A survey by the Raymond Institute for Family Business found that the number of family businesses is actually increasing in America. Currently there are over 24 million family-owned businesses, a figure that represents a staggering 90 percent of all American business. Family firms employ about 80 million people and account for 65 percent of gross domestic product. Moreover, revenues for family firms are up 50 percent since 1997, which indicates that they may fare better in recessions than their rivals do. They are also less prone to lay off workers in a downturn. In addition, contrary to conventional wisdom, over one-third of family businesses surveyed said that their next CEO is likely to be a woman.

American business has always been family-based. Think of the Boston Brahmins, a tightly knit group of intermarried families who built New England’s textile industry, created its transportation, banking and communications infrastructure, and built the great educational and cultural institutions of Boston. Moreover, the vast majority of instances in which family members work together are productive and, to judge from countless profiles in the business press, intensely rewarding. The proof is the vitality of American business today. If nepotism were really a bad thing, the American economy would be a basket case instead of a thriving engine of prosperity.

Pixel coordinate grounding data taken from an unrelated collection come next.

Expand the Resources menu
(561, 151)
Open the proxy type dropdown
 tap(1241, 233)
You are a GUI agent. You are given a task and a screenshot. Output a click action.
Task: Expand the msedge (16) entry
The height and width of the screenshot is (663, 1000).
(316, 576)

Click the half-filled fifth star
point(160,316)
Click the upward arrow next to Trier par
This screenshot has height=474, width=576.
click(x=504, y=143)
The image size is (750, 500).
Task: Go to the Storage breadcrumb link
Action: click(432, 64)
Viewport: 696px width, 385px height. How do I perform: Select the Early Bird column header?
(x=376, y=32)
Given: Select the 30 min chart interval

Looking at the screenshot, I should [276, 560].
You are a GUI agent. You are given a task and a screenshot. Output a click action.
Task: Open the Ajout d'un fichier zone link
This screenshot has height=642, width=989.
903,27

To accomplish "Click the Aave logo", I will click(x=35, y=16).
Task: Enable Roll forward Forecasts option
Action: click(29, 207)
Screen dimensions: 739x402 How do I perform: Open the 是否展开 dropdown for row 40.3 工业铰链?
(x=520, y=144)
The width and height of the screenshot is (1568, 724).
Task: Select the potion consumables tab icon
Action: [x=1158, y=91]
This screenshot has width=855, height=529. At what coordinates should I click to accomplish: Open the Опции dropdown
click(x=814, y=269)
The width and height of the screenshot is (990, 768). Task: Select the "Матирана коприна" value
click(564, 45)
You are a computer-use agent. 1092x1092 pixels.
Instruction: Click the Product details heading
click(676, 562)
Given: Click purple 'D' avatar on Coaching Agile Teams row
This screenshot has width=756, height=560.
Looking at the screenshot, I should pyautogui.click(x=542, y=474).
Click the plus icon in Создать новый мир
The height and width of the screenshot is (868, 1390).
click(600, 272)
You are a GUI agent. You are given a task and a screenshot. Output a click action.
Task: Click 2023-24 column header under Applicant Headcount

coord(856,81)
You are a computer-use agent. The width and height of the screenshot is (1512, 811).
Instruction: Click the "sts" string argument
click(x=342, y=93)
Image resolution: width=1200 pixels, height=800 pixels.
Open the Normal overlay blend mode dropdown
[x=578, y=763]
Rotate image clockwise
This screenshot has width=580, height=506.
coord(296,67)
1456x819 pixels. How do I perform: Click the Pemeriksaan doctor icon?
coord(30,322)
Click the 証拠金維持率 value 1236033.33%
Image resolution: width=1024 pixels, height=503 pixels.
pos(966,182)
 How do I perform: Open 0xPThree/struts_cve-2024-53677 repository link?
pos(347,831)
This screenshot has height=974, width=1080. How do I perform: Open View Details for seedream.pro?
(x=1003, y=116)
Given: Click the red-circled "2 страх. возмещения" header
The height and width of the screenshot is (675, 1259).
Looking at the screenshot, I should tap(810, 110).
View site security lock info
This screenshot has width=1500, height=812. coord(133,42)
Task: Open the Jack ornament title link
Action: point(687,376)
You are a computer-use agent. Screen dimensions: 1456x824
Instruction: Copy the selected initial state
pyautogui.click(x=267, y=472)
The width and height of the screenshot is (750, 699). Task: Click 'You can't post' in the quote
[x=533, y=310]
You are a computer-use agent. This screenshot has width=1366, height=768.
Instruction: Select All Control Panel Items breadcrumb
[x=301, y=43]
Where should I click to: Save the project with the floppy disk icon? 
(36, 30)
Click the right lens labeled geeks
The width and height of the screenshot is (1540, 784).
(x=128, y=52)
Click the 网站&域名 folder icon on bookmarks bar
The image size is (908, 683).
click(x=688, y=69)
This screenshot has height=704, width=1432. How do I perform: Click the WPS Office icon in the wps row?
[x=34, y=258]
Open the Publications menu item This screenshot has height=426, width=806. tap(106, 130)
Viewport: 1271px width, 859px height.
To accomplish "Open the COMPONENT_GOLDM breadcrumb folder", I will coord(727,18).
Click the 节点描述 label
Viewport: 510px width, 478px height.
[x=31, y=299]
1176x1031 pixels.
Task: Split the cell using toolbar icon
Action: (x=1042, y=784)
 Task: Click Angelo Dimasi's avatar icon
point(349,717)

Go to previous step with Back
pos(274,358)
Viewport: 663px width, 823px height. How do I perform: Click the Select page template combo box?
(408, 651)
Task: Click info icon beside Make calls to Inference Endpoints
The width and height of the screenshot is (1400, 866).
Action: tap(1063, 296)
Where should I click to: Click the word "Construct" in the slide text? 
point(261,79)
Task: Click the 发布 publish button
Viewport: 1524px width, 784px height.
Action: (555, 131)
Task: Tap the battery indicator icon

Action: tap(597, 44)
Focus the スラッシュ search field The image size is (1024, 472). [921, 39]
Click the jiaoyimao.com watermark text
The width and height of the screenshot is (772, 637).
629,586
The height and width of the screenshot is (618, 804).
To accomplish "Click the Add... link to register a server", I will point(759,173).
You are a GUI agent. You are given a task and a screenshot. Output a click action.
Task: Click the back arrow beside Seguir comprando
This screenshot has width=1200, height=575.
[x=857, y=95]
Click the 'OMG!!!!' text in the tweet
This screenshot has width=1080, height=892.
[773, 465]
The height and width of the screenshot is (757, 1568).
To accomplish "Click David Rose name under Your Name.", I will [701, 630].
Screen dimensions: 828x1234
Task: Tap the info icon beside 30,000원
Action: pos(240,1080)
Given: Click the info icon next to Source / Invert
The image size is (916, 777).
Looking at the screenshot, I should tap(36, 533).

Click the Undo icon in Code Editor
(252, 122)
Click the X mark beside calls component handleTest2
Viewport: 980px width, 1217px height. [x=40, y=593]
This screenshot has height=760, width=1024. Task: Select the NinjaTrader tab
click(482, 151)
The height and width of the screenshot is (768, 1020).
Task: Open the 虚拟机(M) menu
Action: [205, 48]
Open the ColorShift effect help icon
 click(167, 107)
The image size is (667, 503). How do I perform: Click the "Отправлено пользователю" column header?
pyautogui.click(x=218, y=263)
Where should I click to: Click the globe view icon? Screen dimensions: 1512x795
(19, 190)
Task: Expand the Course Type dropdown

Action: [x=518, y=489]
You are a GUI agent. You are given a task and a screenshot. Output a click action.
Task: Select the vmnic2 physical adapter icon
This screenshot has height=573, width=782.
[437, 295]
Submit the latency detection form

Is nepotism a mechanism for hardening class barriers and frustrating upward mobility? It is true that members of the American upper class traditionally seek to employ their relatives. Yet that is only half the story. Immigrants, the working classes and the poor have used nepotism to pull together and escape from poverty. Think of the great institutions built by Irish immigrant families in the 19th century—the American Catholic Church, the urban political machines and the early labor movements.


Is nepotism motivated by selfishness? Sometimes, yes. But nepotism is best understood as the means by which people pass on knowledge, skills and values from one generation to the next. The sum of these transactions is the way in which society at large perpetuates its material and cultural legacy.

The bottom line is this: Nepotism is not going away anytime soon. It is a natural impulse, deeply ingrained in both biology and culture. Nor, given its importance in the creation of social bonds, is it something we want to get rid of. The solution is not to keep banging it with a hammer, like a glob of mercury, but to bring it out into the open and treat it as an art that may be practiced well or badly. 

Adam Bellow is executive editor at large for Doubleday and author of In Praise of Nepotism: A History of Family Enterprise from King David to George W. Bush.